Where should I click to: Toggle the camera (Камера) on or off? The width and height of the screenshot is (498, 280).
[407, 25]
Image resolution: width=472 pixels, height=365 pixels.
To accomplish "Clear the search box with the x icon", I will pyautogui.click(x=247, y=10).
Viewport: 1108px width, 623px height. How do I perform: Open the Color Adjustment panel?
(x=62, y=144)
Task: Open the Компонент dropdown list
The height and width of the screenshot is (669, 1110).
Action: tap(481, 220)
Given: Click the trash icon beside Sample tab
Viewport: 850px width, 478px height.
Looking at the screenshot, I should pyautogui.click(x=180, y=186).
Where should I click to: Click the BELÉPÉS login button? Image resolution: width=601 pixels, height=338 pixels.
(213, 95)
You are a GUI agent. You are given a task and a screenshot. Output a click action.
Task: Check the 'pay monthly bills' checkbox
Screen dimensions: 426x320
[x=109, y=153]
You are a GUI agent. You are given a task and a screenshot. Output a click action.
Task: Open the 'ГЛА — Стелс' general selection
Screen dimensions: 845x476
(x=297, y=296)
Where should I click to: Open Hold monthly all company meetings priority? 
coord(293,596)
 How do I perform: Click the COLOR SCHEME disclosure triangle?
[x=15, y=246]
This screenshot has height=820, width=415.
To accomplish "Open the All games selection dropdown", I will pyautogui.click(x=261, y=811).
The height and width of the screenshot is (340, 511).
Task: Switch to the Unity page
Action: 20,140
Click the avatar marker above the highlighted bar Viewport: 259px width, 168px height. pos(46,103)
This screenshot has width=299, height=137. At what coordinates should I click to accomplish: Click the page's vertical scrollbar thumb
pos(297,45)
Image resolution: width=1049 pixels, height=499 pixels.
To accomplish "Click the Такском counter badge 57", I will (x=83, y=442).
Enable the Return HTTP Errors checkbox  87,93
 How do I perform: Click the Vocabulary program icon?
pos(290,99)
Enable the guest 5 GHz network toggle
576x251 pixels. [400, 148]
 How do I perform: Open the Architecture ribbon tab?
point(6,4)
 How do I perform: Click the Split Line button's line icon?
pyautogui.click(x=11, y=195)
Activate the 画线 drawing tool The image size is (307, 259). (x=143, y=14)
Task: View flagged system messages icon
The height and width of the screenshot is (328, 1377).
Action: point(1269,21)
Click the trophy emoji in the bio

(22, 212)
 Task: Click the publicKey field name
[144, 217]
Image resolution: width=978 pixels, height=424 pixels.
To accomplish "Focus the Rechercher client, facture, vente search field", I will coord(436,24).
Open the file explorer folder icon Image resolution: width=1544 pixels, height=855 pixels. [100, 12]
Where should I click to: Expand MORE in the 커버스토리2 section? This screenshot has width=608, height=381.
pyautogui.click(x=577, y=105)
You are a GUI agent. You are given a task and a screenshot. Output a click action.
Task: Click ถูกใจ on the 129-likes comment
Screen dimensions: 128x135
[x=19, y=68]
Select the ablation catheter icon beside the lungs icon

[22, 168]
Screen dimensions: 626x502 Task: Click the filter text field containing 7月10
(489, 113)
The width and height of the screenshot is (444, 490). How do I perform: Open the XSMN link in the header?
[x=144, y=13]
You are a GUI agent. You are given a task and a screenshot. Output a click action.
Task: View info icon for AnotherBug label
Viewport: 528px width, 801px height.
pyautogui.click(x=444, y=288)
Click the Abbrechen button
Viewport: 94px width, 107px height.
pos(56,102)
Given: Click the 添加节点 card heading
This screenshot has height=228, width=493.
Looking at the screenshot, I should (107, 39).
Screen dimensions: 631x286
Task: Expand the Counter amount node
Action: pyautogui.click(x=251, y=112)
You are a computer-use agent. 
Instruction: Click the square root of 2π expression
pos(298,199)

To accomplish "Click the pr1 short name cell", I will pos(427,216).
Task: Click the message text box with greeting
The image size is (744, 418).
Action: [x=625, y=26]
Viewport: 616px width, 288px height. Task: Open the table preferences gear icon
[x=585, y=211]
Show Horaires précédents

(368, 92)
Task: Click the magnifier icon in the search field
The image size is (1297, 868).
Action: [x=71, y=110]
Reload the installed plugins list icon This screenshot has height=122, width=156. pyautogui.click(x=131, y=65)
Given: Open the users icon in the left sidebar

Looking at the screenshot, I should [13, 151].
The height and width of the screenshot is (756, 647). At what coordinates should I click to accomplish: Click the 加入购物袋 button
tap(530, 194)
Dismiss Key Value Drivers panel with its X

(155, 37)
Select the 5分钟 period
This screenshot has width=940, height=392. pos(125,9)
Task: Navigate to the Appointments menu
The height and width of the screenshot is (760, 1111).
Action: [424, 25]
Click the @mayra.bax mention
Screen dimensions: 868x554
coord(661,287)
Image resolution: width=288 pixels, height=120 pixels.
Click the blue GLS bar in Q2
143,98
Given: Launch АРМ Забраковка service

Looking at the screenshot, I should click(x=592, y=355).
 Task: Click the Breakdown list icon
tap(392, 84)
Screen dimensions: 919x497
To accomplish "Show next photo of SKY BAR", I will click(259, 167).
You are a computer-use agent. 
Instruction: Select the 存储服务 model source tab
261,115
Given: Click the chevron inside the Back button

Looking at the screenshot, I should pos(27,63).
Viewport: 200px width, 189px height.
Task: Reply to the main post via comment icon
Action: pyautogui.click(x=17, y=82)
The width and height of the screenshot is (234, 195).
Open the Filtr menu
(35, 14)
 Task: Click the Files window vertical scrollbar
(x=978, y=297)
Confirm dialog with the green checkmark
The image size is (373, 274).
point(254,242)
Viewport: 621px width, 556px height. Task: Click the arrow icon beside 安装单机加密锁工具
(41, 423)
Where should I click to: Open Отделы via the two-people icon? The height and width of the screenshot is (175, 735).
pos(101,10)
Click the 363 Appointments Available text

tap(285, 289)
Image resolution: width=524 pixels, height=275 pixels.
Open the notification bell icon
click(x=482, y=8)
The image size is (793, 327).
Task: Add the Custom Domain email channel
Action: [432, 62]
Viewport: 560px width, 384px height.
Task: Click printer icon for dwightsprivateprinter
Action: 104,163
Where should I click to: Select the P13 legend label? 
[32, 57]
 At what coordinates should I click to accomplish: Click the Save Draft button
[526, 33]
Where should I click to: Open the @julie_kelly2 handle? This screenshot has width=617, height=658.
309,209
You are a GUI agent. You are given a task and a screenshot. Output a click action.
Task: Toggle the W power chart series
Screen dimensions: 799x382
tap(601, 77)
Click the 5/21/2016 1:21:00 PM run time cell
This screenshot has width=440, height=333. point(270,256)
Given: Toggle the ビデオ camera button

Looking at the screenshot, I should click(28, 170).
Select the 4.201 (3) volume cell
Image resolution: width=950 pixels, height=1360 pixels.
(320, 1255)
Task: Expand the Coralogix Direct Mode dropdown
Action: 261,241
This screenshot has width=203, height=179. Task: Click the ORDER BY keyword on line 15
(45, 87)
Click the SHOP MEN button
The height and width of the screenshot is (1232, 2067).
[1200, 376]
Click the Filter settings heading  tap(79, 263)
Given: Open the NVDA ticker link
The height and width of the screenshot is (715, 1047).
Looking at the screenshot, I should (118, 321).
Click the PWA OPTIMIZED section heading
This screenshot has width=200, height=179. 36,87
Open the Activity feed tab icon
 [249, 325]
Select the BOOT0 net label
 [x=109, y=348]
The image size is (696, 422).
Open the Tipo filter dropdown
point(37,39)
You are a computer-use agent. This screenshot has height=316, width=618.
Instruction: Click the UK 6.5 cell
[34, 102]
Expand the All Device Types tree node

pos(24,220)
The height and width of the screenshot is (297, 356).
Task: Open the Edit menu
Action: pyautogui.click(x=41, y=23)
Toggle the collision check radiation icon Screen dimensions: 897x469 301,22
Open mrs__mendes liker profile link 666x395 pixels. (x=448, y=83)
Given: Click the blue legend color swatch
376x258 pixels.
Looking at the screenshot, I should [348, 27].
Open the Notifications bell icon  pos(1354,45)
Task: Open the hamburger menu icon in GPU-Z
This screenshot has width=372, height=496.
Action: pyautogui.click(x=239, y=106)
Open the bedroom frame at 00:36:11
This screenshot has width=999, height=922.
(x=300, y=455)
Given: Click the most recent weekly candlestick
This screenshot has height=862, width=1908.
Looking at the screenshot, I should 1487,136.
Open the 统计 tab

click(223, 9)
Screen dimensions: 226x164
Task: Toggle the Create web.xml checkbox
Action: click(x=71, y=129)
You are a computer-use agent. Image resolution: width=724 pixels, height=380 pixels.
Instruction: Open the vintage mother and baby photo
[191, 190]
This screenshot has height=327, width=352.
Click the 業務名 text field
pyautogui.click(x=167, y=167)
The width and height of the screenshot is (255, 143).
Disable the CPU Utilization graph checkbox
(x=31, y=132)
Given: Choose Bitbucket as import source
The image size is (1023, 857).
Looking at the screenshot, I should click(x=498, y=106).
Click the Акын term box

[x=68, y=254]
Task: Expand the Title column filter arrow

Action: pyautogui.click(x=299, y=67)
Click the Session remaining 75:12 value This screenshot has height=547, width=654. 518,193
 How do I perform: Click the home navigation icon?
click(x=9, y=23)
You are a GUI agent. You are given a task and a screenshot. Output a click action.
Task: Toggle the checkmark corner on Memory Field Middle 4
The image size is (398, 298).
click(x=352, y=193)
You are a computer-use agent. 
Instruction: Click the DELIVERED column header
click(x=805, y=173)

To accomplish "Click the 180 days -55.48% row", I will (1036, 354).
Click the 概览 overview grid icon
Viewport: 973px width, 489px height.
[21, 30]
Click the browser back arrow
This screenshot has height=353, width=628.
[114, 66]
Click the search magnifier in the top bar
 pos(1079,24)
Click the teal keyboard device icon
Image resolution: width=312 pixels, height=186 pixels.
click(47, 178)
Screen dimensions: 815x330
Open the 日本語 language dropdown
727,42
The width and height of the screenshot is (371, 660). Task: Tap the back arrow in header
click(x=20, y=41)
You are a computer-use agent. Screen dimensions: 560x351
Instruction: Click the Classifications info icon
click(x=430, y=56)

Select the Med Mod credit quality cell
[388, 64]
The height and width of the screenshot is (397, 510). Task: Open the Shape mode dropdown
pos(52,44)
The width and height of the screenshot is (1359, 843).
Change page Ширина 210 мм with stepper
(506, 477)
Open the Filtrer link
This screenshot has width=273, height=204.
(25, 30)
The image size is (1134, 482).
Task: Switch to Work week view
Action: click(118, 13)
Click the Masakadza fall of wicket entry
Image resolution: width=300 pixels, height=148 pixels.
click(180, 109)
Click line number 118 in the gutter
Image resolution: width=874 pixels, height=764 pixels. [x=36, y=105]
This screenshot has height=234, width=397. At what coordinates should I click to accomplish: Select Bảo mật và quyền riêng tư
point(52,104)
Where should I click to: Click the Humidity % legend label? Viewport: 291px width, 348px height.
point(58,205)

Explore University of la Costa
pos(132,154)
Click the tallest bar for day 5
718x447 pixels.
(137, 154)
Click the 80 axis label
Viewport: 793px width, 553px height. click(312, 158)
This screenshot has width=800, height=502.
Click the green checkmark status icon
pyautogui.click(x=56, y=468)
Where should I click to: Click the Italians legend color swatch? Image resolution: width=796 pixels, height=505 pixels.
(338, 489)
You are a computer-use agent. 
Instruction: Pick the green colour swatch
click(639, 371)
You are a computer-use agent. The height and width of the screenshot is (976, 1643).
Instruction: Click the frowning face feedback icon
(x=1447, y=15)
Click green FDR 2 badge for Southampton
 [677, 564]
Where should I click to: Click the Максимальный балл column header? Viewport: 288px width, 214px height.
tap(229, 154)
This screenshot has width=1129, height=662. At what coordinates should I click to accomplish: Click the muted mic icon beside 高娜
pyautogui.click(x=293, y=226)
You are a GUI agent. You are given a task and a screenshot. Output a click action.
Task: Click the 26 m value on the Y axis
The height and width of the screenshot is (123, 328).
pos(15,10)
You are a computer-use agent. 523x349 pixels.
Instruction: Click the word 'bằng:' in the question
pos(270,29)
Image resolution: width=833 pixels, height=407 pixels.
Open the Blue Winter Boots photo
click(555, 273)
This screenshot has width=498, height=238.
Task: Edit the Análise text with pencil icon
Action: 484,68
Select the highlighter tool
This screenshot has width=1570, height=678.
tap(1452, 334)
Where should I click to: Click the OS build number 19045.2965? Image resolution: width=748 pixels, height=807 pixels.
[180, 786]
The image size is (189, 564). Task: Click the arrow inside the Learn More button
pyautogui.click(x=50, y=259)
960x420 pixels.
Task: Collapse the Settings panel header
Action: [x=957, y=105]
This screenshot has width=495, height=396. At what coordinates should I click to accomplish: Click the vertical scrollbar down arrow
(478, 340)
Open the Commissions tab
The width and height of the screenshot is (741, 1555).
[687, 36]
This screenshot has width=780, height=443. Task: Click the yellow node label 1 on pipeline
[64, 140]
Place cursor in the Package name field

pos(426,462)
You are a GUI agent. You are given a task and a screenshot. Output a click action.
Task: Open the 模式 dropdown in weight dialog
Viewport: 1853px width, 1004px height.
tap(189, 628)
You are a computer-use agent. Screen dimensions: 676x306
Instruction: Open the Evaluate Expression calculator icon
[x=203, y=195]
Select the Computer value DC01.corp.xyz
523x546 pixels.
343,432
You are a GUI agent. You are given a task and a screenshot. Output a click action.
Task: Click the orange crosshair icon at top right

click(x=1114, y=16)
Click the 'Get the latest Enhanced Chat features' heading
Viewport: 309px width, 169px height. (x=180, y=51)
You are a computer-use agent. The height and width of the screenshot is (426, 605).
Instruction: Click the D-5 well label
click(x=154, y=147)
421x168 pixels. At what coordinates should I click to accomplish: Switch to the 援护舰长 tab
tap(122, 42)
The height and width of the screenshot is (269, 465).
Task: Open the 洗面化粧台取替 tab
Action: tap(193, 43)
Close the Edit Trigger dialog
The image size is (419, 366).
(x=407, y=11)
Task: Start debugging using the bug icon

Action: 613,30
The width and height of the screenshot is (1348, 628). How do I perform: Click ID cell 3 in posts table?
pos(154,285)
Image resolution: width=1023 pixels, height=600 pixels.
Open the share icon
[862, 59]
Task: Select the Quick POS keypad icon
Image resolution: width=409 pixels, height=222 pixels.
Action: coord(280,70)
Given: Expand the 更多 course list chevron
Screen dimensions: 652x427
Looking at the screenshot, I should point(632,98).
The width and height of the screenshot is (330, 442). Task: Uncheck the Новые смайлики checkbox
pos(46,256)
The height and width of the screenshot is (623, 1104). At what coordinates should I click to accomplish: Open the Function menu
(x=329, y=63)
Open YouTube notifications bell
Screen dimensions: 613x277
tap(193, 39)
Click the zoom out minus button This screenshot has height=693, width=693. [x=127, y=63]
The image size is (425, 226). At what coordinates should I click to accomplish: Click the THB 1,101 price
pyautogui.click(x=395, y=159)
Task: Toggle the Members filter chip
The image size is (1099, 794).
------------
(Task details)
Beginning at the line with "Task: Check the 'pay monthly bills' checkbox" and ending at the line with "This screenshot has height=820, width=415.", reproduce each line of the data above exactly, and add no other lines.

(Answer to this exercise)
Task: Check the 'pay monthly bills' checkbox
Screen dimensions: 426x320
[x=109, y=153]
You are a GUI agent. You are given a task and a screenshot. Output a click action.
Task: Open the 'ГЛА — Стелс' general selection
Screen dimensions: 845x476
(x=297, y=296)
Where should I click to: Open Hold monthly all company meetings priority? 
coord(293,596)
 How do I perform: Click the COLOR SCHEME disclosure triangle?
[x=15, y=246]
This screenshot has height=820, width=415.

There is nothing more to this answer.